The turmoil that has gripped Slovakia since the murder of journalist Jan Kuciak and his fiancee at the end of February continues, with as many as 30,000 people taking to the streets of Bratislava yesterday to ask for the resignation of several high-ranking officials, Reuters writes. That number is roughly half of the size of protests that took place in March.


Those in the crowds reiterated calls for national police chief Tibor Gaspar to step down, which were also heard during protests earlier this month, according to another Reuters article.


Protest leaders have said Gaspar and the special prosecutor that they also want gone "have long overlooked corruption scandals reported by Kuciak and other investigative journalists." Karolina Farska, also an organizer, spoke about the need to make the country a place where “corruption, not courage, is punished.”



President Andrej Kiska has also repeatedly asked for Gaspar’s resignation, in an attempt to rebuild public trust, while Interior Minister Tomas Drucker said he would need weeks to assess Gaspar’s performance before coming to a conclusion.


Drucker replaced Robert Kalinak as head of the Ministry of Interior after the latter’s resignation last month. Kalinak had been the subject of stories published by Kuciak, who was working on an investigation into the infiltration of Italy’s feared ’Ndrangheta crime syndicate into eastern Slovakia at the time of his death.

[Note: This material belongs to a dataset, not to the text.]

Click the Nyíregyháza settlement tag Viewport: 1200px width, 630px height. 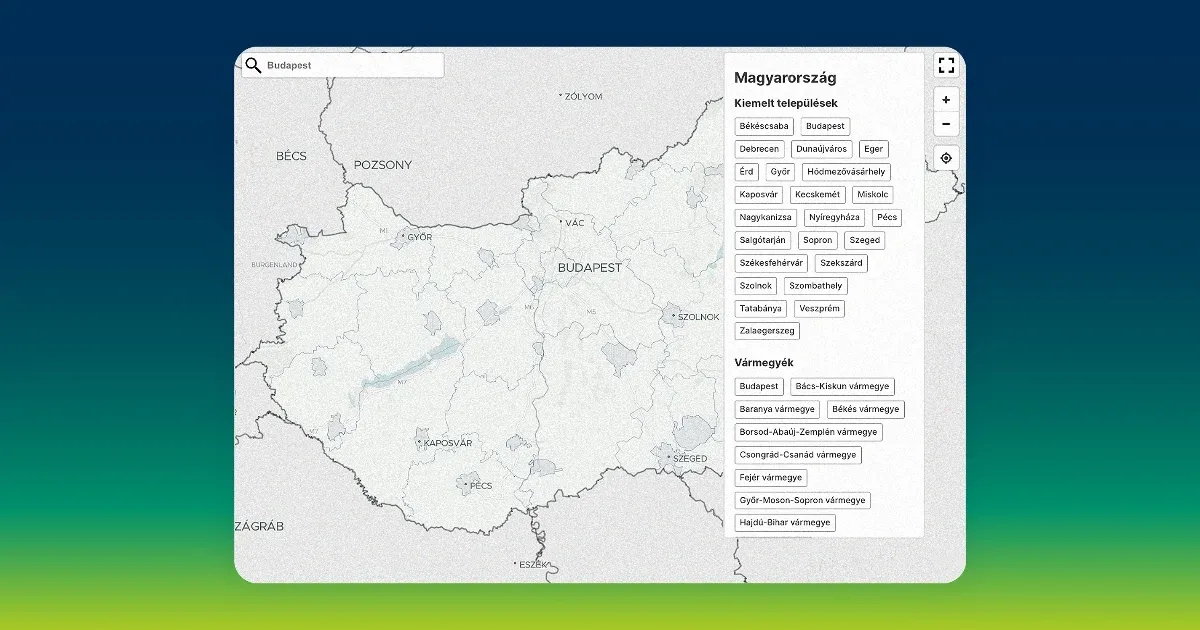click(834, 217)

Massive protests after the murder eventually led to the surprising resignation of Prime Minister Robert Fico, who had dominated local politics for the past dozen years. “Though the crisis was triggered by the killing of Kuciak and Kusnirova, both 27, it exposed deep-seated frustration with Fico’s governing style, and cronyism in his party. Along with the deaths, Fico’s tone-deaf response further angered the public and brought frustrations over Smer’s politics to the surface,” The Economist wrote at the time.


Fico’s successor Peter Pellegrini said in an interview with The Guardian and five other European newspapers during a visit to Brussels that he “really strongly refutes the image of Slovakia as a country being run by the mafia, which is an image being spread by several individuals or groups of people.”



  • Pellegrini also said that his “first task is to rebuild the image of Slovakia,” a country that scores highly on security and press freedom. He added that the “very professional” way in which the murder was carried out made it difficult to investigate, although the local police have had assistance from the FBI, as well as British, Italian, and Dutch forces.


  • The revelations after Kuciak’s murder brought to attention the pervasiveness of corruption in Slovakia, Peter Kunder from the Fair-Play Alliance, a political watchdog NGO, told The Slovak Spectator. It’s no longer just isolated cases, he said, but about state capture and a wide-ranging abuse of power.